# Extracting Vital Statistics from the CIA World Factbook with SQLite
## Executive Summary
In this project, I utilized SQLite to extract demographic and geographic data from the CIA World Factbook. I identified China as the most populous locale tracked by the CIA, and the Pitcairn Islands as the least populous. Malawi had the highest rate of population growth, and Bulgaria had the highest rate of population contraction (both excluding immigration and emigration). Greenland had the lowest population density; Macau, the largest.
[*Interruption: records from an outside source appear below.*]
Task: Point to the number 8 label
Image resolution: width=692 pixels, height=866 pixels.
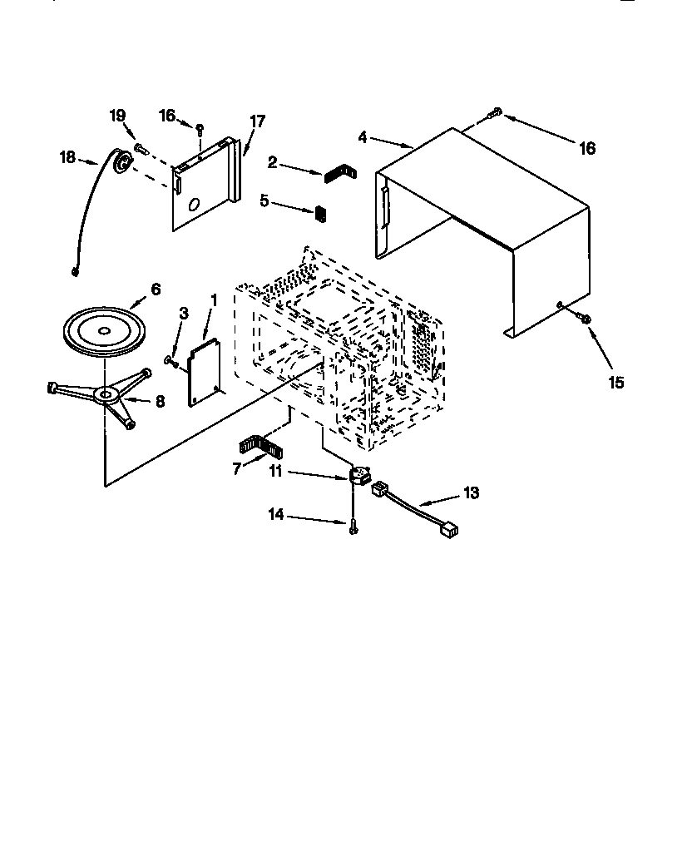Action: pos(160,400)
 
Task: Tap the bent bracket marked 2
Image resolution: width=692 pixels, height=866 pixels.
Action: pos(338,174)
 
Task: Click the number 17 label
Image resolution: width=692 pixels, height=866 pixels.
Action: pos(257,121)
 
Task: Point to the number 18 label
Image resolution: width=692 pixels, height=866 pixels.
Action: pos(67,156)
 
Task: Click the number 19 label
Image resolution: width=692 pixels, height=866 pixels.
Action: pos(118,116)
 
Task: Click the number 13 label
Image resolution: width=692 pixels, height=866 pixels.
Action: pos(471,493)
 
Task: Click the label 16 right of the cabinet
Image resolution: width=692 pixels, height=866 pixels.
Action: pos(587,148)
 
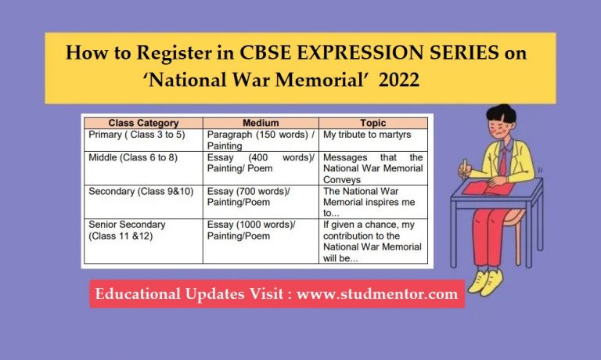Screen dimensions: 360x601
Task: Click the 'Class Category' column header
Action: click(143, 123)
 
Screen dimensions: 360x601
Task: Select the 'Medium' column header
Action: click(261, 123)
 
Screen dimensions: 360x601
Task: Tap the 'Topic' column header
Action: click(373, 123)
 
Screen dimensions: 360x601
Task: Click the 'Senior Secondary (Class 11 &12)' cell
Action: click(127, 229)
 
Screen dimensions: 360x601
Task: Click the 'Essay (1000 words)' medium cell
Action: click(251, 229)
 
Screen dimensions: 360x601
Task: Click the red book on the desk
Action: click(485, 188)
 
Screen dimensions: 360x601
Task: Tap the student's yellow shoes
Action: click(487, 279)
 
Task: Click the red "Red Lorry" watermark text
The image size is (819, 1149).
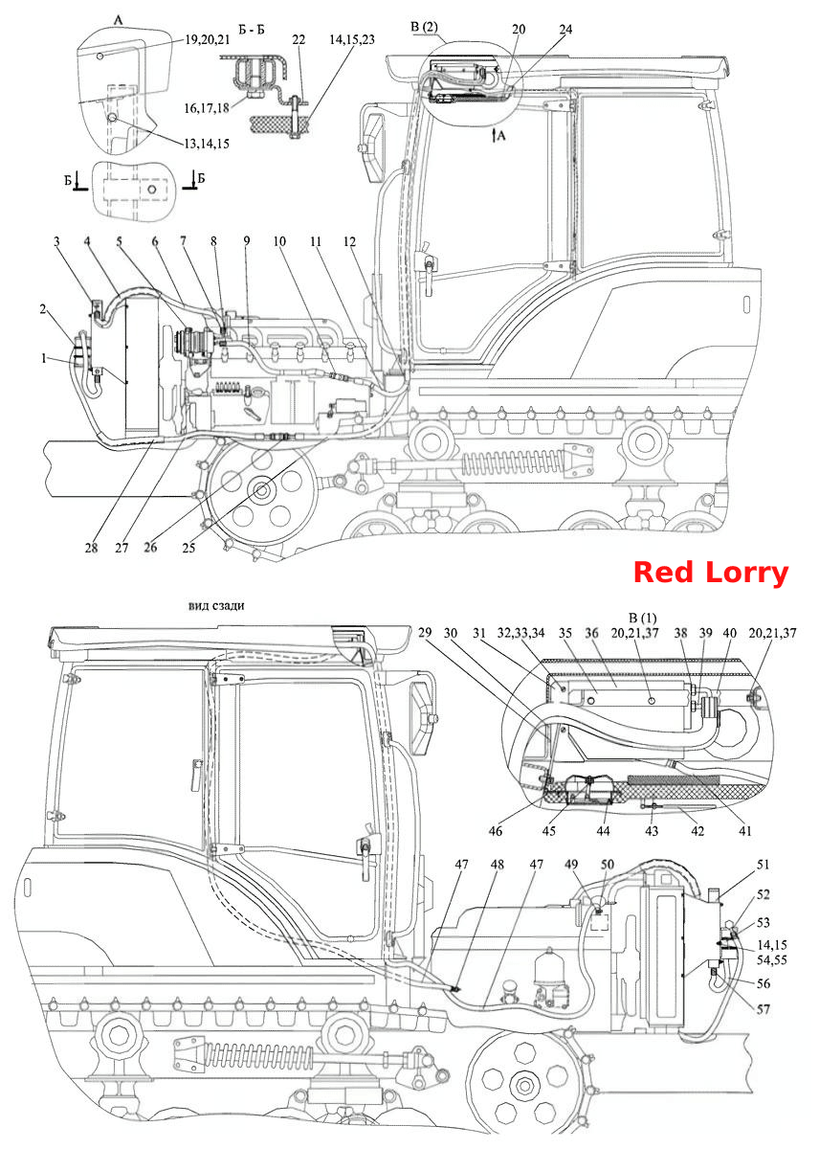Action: click(x=710, y=572)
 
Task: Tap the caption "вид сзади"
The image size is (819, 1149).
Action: click(x=216, y=606)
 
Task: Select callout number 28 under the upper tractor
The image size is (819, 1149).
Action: click(x=91, y=548)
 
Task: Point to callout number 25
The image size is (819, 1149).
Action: click(x=188, y=548)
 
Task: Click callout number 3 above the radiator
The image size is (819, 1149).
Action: click(x=56, y=241)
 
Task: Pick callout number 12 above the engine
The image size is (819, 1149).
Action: click(x=349, y=241)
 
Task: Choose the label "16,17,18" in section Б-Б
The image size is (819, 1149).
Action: click(x=207, y=108)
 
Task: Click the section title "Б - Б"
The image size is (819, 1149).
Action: click(x=252, y=30)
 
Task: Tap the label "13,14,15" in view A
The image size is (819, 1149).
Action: click(x=207, y=144)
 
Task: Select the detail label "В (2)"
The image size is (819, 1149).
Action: click(x=425, y=27)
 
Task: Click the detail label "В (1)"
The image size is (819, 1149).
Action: click(x=643, y=619)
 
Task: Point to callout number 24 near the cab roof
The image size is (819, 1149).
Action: click(x=565, y=30)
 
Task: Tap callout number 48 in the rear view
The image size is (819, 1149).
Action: click(x=497, y=865)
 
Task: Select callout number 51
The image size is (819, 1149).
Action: click(x=764, y=865)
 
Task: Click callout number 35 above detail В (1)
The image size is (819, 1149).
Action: click(x=564, y=633)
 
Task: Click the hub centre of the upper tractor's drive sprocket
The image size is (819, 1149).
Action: click(x=262, y=490)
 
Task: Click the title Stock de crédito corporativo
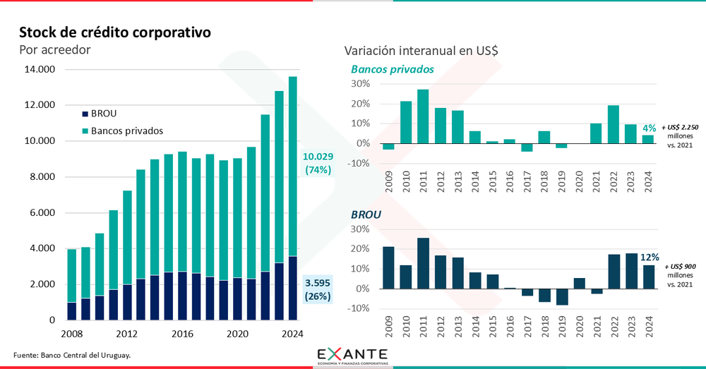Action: click(114, 32)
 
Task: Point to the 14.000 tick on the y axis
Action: click(40, 70)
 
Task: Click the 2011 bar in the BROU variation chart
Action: click(423, 263)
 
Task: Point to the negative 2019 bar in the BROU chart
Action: click(561, 296)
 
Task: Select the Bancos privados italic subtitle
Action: click(392, 69)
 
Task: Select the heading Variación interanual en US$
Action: click(421, 51)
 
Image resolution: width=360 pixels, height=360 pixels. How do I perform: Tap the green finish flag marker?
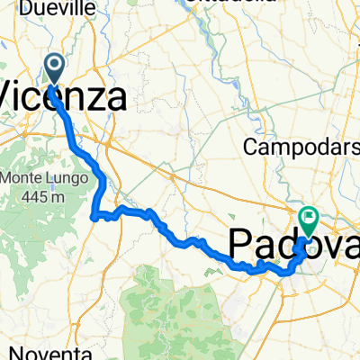coord(309,218)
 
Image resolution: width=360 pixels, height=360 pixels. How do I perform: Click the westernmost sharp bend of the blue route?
coord(94,216)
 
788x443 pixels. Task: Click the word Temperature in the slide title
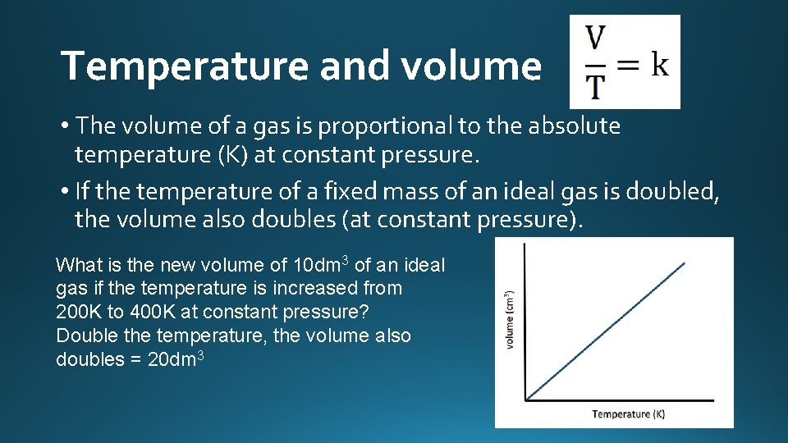185,66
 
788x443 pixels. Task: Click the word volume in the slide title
471,66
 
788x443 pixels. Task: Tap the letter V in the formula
595,39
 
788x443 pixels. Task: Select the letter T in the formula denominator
595,84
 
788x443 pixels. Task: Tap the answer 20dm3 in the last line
175,359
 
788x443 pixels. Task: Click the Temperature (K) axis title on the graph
629,413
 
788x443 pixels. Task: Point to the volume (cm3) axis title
510,321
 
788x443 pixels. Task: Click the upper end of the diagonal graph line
684,263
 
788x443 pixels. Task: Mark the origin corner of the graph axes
526,400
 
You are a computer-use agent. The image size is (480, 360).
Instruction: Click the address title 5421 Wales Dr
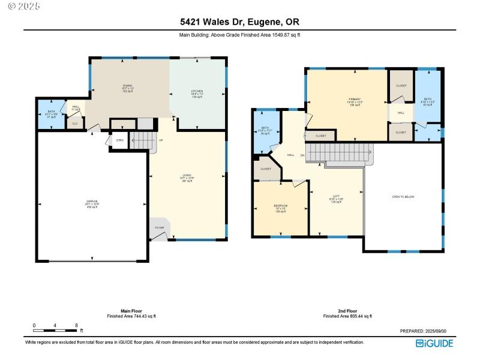[x=240, y=22]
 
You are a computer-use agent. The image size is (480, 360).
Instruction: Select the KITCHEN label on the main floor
[x=197, y=92]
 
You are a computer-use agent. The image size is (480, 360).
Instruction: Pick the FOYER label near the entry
[x=160, y=228]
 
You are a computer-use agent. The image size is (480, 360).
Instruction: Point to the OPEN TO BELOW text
[x=403, y=197]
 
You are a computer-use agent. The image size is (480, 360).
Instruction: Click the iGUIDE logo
[x=435, y=343]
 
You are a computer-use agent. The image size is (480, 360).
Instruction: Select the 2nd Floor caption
[x=347, y=311]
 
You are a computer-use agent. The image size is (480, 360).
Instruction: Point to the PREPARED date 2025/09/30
[x=427, y=331]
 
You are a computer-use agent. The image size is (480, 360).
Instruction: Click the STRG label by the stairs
[x=119, y=140]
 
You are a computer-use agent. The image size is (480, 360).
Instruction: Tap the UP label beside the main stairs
[x=160, y=141]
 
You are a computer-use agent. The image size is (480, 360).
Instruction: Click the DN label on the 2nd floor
[x=302, y=155]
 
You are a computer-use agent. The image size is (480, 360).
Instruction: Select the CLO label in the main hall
[x=75, y=124]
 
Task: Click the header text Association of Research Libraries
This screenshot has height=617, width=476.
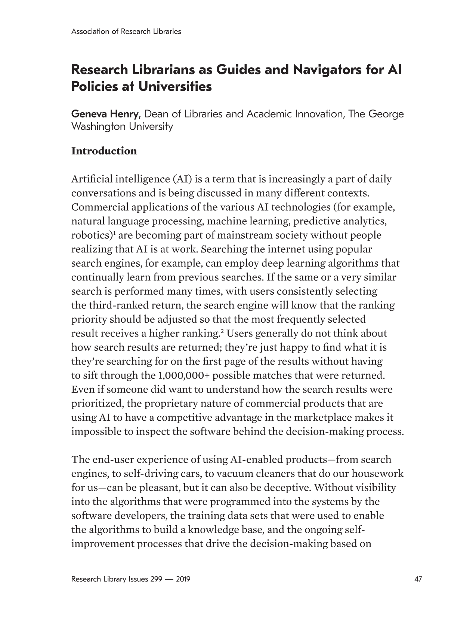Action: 126,32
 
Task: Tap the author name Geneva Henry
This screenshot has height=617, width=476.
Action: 105,114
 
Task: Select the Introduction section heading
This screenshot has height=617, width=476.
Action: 104,151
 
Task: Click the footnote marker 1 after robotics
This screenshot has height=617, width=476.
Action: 114,233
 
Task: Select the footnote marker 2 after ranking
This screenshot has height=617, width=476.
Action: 222,331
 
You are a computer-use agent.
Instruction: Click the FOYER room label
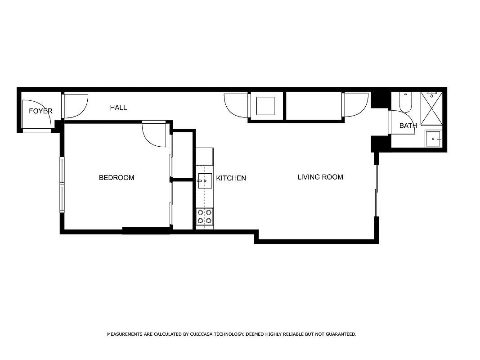[40, 111]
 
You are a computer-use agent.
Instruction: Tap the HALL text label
[118, 108]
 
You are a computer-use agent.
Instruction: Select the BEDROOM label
[117, 178]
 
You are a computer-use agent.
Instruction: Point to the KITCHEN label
[231, 178]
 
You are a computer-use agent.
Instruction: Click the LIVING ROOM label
[320, 177]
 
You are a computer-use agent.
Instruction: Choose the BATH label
[408, 126]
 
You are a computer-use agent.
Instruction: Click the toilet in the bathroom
[405, 103]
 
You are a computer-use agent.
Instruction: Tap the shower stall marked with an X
[431, 108]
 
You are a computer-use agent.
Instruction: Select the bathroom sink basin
[434, 139]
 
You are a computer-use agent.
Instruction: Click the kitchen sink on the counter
[205, 181]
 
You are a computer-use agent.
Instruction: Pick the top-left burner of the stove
[201, 212]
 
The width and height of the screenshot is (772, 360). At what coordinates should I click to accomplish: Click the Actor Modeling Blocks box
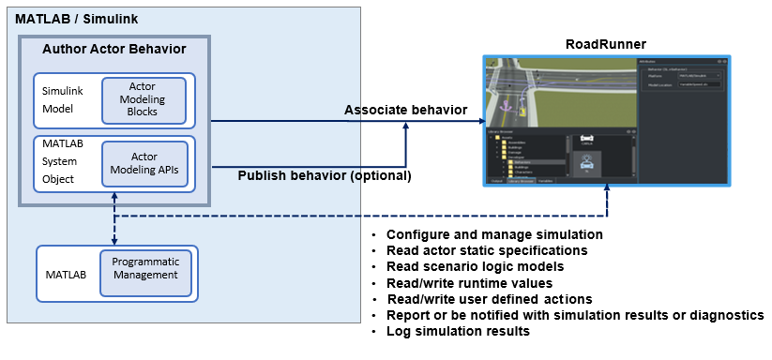[144, 99]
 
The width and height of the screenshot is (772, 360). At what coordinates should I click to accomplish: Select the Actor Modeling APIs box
[144, 162]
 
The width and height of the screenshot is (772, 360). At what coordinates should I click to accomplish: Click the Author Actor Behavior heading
[114, 49]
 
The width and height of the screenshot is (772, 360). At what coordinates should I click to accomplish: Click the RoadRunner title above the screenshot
[605, 44]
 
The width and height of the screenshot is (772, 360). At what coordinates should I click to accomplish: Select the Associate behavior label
[405, 110]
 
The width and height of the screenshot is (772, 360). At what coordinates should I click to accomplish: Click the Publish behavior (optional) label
[325, 174]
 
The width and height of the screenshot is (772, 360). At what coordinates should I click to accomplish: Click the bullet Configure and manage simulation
[494, 234]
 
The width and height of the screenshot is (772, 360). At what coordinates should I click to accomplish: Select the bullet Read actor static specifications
[487, 250]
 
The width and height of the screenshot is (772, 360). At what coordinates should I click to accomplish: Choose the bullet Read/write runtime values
[469, 282]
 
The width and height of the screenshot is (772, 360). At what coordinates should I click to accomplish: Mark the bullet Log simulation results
[458, 331]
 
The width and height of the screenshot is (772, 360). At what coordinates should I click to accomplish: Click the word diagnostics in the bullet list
[730, 315]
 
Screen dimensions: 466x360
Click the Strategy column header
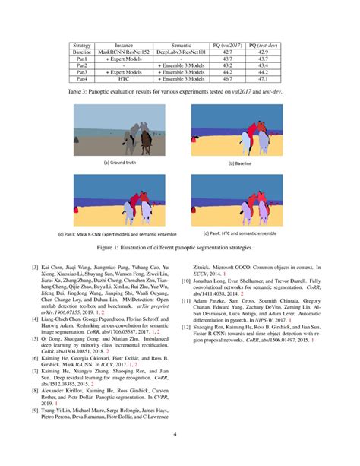[x=82, y=46]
Finally, Puerto Rico had the largest water-to-land-area ratio.

## Introduction
The **['CIA World Factbook'](https://www.cia.gov/the-world-factbook/)** is a datasource that provides vital statistics of 266 world 'locales'. Locales can be:
* Countries
* Regions
* Oceans
* Unoccupied Islands

In this project, I use SQLite to work with a ***small subset*** of the CIA factbook to identify the maximum and minimum values of:
* Population
* Population Growth
* Population Density
* Land-to-Water Ratio

## Setup Jupyter to use SQLite

In [1]:
%%capture
%load_ext sql
%sql sqlite:///DataSets/CIA_Factbook/factbook.db

In [2]:
%%sql
SELECT *
  FROM sqlite_master
 WHERE type = 'table';

 * sqlite:///DataSets/CIA_Factbook/factbook.db
Done.


type,name,tbl_name,rootpage,sql
table,sqlite_sequence,sqlite_sequence,3,"CREATE TABLE sqlite_sequence(name,seq)"
table,facts,facts,47,"CREATE TABLE ""facts"" (""id"" INTEGER PRIMARY KEY AUTOINCREMENT NOT NULL, ""code"" varchar(255) NOT NULL, ""name"" varchar(255) NOT NULL, ""area"" integer, ""area_land"" integer, ""area_water"" integer, ""population"" integer, ""population_growth"" float, ""birth_rate"" float, ""death_rate"" float, ""migration_rate"" float)"


## Data Format
As mentioned above, I will be working with a small subset of complete CIA World Factbook. Definitions for the columns in the factbook can be found [here](https://www.cia.gov/the-world-factbook/references/definitions-and-notes/).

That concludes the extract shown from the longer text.